JAKARTA (RIAUPOS.CO) -- Pertemuan darurat negara anggota organisasi kerja sama Islam (OKI) digelar secara virtual, kemarin (16/5). Pertemuan yang dihadiri 16 menteri dan wakil menteri luar negeri negara-negara anggota OKI ini khusus membahas agresi Israel di wilayah Palestina. Khususnya, Al-Quds Al-Shareef atau Yerusalem dan juga jalur Gaza.
Dalam pertemuan tersebut, Menteri Luar Negeri (Menlu) Retno Marsudi kembali menyampaikan, bahwa OKI harus kembali bertemu untuk membahas isu yang sama.

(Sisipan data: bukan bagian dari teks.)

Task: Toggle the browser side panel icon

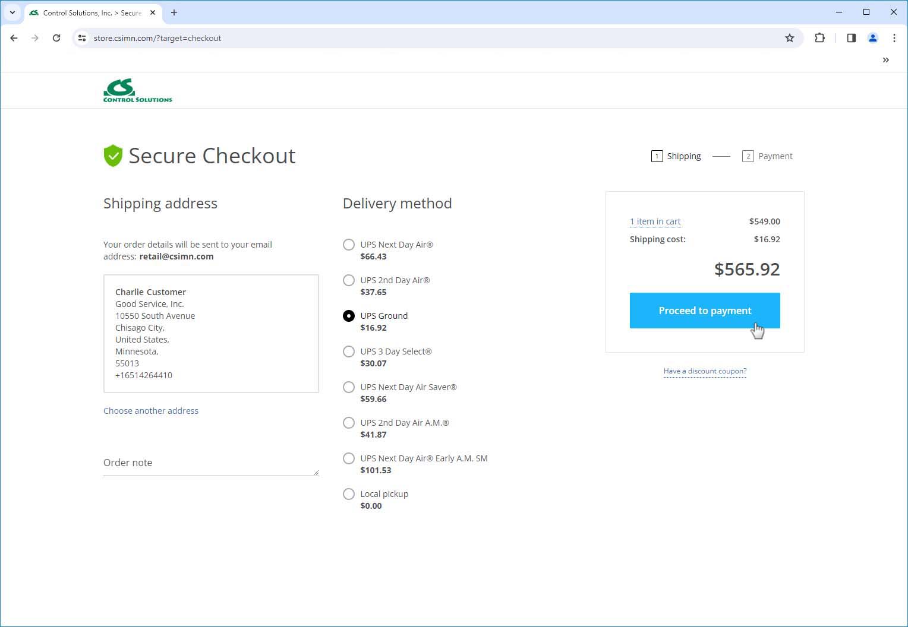Action: (x=851, y=38)
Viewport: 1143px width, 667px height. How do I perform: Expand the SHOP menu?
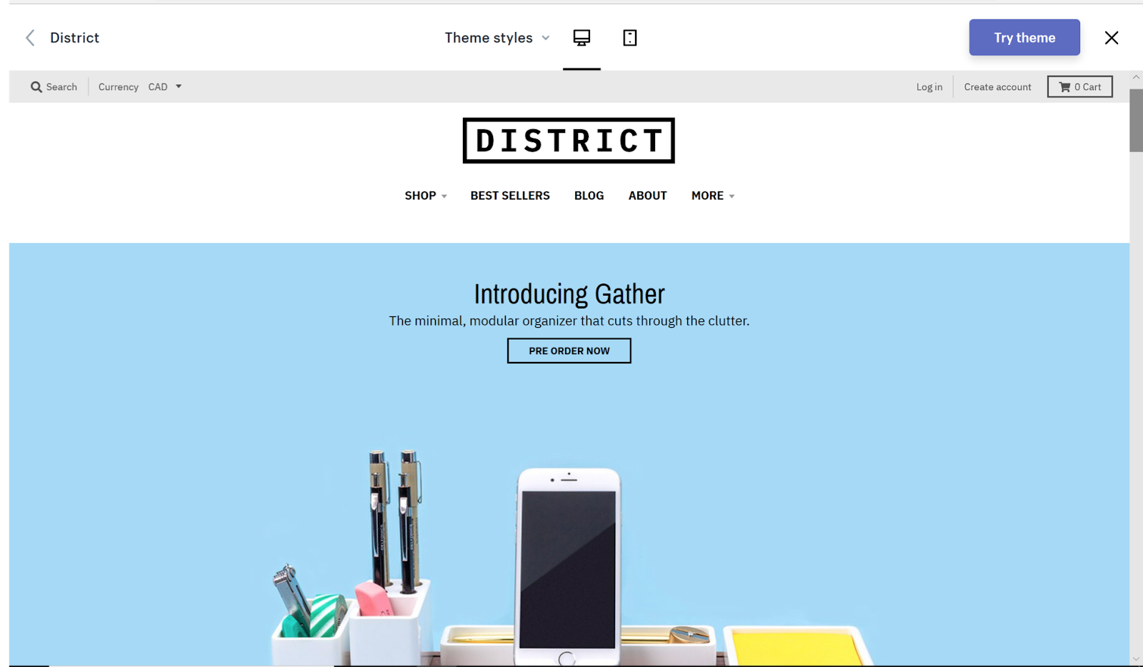(426, 196)
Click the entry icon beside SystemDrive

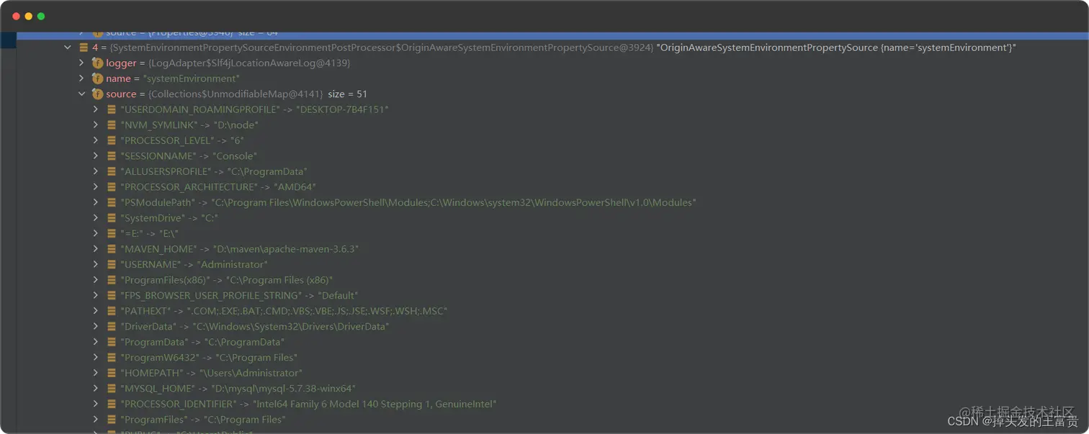[112, 217]
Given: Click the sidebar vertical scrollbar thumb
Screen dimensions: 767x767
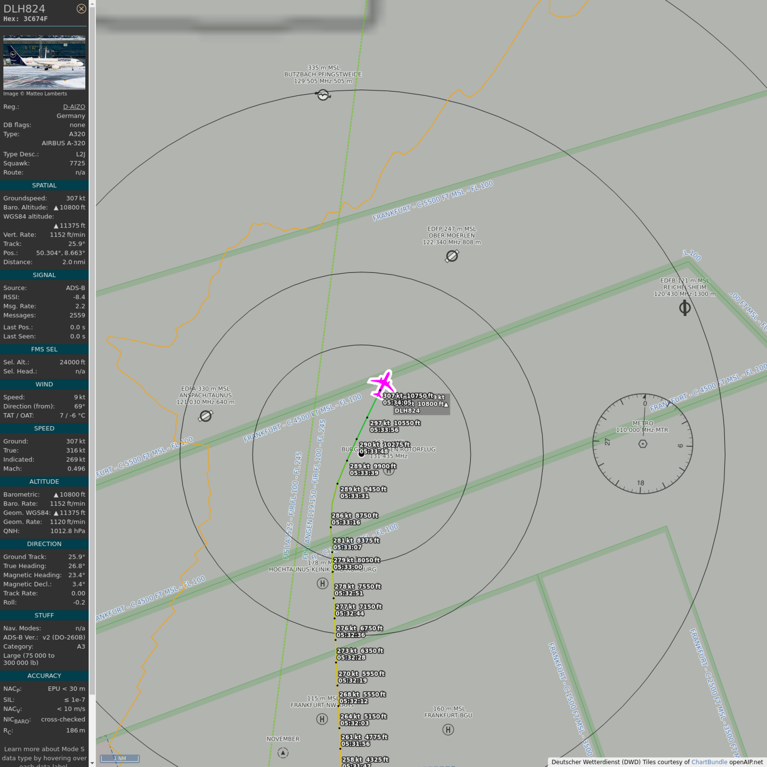Looking at the screenshot, I should tap(92, 346).
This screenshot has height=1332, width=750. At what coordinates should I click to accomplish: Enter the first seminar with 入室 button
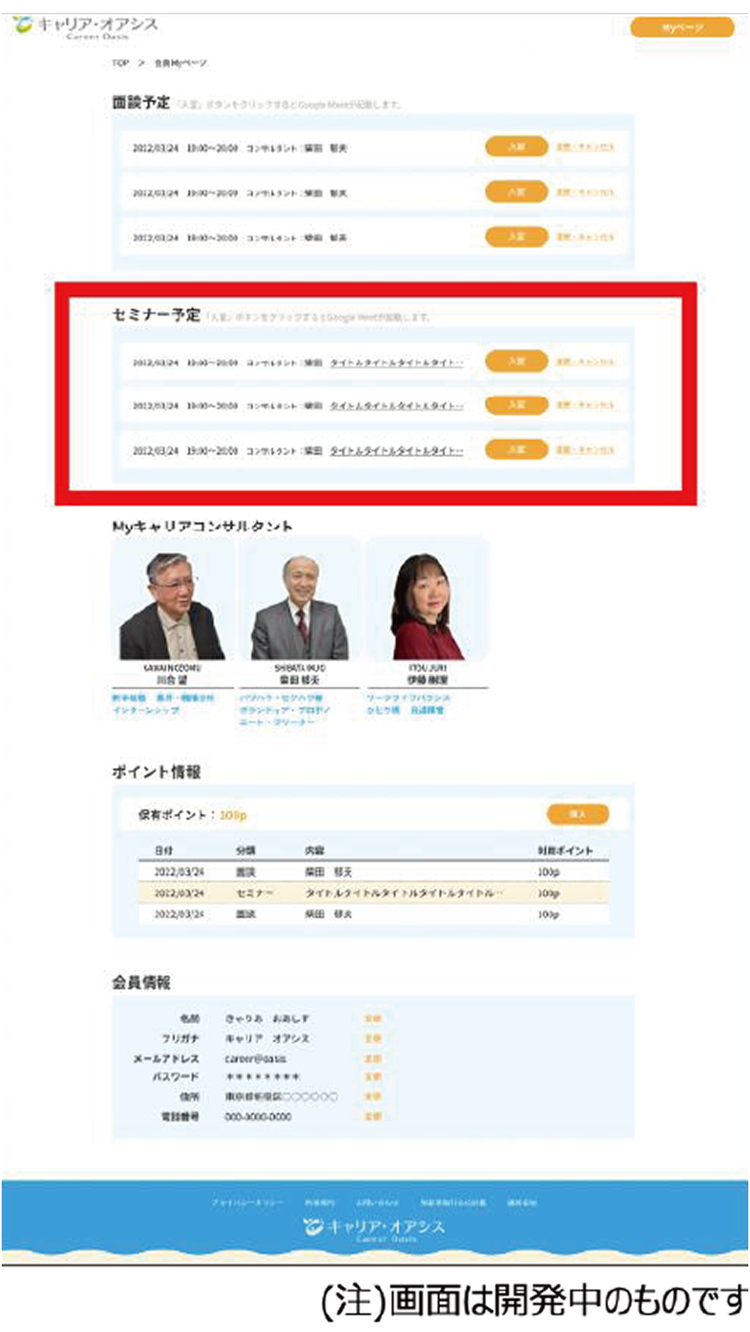(516, 361)
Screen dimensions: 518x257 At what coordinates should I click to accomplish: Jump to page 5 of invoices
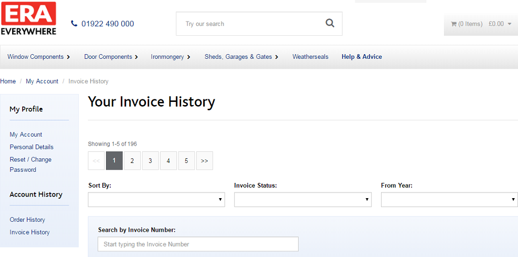pyautogui.click(x=186, y=161)
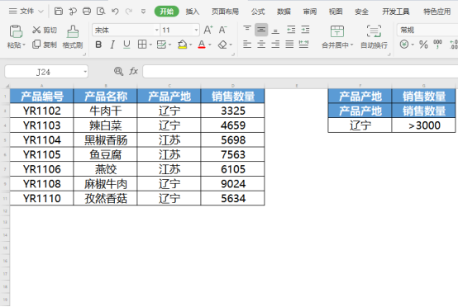
Task: Switch to the 插入 ribbon tab
Action: tap(192, 12)

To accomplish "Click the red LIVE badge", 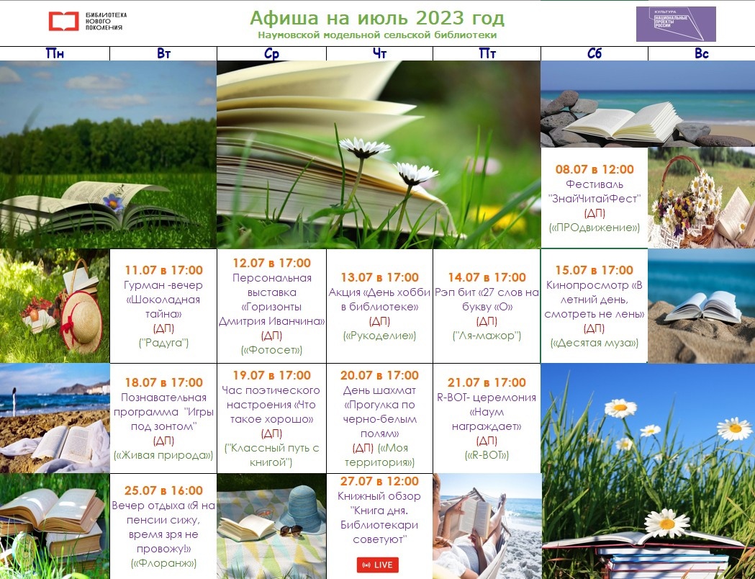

Yakni, agresi Israel terhadap Palestina. Sejak OKI didirikan, memang komitmen negara OKI tidak pernah luntur dan terus bertekad untuk bersama Palestina di dalam memperjuangkan hak-haknya. Namun, terlepas dari tekad tersebut ternyata hingga saat ini gangguan terhadap pelaksanaan ibadah di Masjid Al-Aqsa masih terjadi. Kemudian, illegal settlement semakin merajalela, pergerakan orang-orang Palestina dibatasi di tanah mereka sendiri, dan hak-hak Palestina dihilangkan.
"Kita semua tidak boleh lupa bahwa Palestina adalah satu-satunya negara yang masih diduduki oleh kekuatan kolonial di dunia ini. Semua penderitaan Palestina disebabkan oleh Israel sebagai occupying power," ungkapnya.
Yang lebih melukai lagi, kata dia, tindakan tersebut dilakukan di bulan suci Ramadan dan di hari Raya Idulfitri. Sudah lebih dari 150 orang harus kehilangan nyawanya termasuk perempuan dan anak-anak. Ratusan bahkan mungkin ribuan orang yang harus kehilangan rumah akibat kekejian Israel.
"Indonesia mengecam keras semua tindakan yang dilakukan oleh Israel," tegas Retno.
Untuk itu, di dalam pertemuan kemarin Indonesia mengusulkan beberapa langkah kunci yang harus dilakukan oleh OKI. Pertama, memastikan adanya persatuan antar negara anggota OKI. Tanpa persatuan, OKI tidak akan mampu menjadi penggerak bagi dukungan internasional untuk Palestina. Dari saat yang sama, tentu Palestina hanya bisa mencapai cita-citanya untuk merdeka apabila mereka bersatu. Kedua, OKI harus mengupayakan terciptanya gencatan senjata segera.
Retno menyerukan agar masing-masing negara OKI menggunakan pengaruhnya masing-masing untuk mendorong gencatan senjata secepatnya. "Semua tindakan kekerasan harus segera dihentikan," katanya.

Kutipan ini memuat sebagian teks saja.